:: PROBLEM STATEMENT ::
Restate word for word the line with "Folienauskleidung (382, 1919)" and the rest of the listing after it, ending at the final line, and include nothing else.

Top of RECORDS FOR THIS TASK

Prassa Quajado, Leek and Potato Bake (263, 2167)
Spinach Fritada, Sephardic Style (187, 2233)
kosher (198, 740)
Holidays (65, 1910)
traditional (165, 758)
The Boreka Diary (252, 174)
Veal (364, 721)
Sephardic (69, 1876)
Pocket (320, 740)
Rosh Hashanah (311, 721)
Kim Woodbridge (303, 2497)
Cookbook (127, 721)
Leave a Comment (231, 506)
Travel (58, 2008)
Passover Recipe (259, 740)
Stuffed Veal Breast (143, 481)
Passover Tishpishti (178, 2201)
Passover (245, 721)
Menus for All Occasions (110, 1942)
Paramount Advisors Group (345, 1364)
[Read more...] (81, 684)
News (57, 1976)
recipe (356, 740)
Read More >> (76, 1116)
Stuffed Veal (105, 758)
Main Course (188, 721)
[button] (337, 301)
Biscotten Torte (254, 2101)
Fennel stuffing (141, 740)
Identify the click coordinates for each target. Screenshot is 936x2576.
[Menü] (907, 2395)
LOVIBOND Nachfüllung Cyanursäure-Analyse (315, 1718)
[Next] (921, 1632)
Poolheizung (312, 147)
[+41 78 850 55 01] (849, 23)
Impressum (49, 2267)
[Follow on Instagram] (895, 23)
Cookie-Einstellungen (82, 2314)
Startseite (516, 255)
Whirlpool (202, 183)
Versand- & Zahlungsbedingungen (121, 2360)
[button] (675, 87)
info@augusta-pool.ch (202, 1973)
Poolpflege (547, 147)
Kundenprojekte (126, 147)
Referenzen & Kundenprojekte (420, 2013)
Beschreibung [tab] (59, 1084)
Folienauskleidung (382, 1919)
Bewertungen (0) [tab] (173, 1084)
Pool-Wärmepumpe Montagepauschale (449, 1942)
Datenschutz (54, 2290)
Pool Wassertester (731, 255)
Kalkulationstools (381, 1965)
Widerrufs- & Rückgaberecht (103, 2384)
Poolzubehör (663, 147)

Bottom of RECORDS FOR THIS TASK

:: SOLUTION ::
Folienauskleidung (382, 1919)
Bewertungen (0) [tab] (173, 1084)
Pool-Wärmepumpe Montagepauschale (449, 1942)
Datenschutz (54, 2290)
Pool Wassertester (731, 255)
Kalkulationstools (381, 1965)
Widerrufs- & Rückgaberecht (103, 2384)
Poolzubehör (663, 147)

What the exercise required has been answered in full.